* _Instructions to follow_
Your result should be the lines holding the word "button", copied from the entries below.

* _Given records_
* * *
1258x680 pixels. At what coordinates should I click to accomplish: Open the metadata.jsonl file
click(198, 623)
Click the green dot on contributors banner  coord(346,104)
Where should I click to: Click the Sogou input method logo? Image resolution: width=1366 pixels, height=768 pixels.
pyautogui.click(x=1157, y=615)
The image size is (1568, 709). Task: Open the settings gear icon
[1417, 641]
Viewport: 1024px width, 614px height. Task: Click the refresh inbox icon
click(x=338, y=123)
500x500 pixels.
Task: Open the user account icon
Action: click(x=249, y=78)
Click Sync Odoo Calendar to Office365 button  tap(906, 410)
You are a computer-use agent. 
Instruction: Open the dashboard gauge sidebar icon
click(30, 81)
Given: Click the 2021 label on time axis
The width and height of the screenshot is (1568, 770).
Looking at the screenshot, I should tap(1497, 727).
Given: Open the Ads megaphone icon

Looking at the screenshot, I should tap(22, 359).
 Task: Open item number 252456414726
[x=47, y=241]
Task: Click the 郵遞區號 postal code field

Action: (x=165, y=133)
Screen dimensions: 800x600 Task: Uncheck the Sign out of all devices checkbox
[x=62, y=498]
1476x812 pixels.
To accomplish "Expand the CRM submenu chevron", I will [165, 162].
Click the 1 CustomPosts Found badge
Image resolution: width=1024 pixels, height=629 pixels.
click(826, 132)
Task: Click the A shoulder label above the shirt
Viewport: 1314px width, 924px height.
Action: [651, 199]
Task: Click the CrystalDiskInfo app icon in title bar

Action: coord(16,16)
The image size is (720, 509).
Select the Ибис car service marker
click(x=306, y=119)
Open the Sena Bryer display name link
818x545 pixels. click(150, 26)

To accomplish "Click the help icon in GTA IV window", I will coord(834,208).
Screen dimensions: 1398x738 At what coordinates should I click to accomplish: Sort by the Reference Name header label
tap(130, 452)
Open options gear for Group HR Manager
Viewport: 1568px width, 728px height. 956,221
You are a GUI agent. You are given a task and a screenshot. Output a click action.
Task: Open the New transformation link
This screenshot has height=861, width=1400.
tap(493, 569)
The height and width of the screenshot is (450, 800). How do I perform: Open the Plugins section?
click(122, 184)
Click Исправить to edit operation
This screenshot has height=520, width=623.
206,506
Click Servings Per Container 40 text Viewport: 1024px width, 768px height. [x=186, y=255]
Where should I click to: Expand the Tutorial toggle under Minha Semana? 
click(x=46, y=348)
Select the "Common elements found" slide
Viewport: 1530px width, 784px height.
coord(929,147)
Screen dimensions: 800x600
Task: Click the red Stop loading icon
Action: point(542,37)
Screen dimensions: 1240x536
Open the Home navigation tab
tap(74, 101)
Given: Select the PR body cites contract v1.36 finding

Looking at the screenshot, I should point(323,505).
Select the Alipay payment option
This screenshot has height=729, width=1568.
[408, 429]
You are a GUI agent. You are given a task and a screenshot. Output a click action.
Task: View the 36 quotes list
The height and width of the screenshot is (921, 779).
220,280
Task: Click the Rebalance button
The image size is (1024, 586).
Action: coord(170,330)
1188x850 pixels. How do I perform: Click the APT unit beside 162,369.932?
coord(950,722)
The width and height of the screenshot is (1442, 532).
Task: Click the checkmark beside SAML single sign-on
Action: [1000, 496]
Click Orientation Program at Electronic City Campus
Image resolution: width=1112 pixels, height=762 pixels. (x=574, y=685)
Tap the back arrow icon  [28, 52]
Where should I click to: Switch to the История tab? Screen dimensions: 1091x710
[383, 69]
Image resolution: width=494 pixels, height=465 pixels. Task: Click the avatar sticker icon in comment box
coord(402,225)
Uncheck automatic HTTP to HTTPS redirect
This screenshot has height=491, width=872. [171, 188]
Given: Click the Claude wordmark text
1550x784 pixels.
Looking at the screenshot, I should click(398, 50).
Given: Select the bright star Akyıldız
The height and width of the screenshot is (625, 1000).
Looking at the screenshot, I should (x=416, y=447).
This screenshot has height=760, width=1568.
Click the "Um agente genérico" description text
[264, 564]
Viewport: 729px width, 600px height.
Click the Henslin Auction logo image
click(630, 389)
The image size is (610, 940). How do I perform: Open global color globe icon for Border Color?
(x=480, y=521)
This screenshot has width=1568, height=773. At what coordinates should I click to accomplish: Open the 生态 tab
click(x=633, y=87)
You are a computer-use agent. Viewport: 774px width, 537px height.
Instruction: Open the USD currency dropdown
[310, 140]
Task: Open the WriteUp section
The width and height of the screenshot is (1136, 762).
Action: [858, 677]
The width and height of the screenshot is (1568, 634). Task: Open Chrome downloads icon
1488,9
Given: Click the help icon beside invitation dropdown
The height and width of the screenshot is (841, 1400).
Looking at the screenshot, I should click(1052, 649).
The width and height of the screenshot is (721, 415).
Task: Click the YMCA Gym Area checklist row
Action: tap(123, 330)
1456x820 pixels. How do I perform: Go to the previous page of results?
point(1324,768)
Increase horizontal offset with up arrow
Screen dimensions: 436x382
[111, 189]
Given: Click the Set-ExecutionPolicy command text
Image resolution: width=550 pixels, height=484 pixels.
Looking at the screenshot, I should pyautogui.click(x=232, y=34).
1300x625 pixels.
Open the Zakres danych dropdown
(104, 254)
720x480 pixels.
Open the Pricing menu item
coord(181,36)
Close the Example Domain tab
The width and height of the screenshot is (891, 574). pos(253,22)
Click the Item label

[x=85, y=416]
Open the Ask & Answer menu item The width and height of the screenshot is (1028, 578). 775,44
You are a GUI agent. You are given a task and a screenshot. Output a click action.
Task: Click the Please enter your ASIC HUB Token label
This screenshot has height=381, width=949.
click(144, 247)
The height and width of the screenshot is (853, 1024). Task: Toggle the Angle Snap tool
* * *
* _Solution_
Click Sync Odoo Calendar to Office365 button  tap(906, 410)
Task: Click the Rebalance button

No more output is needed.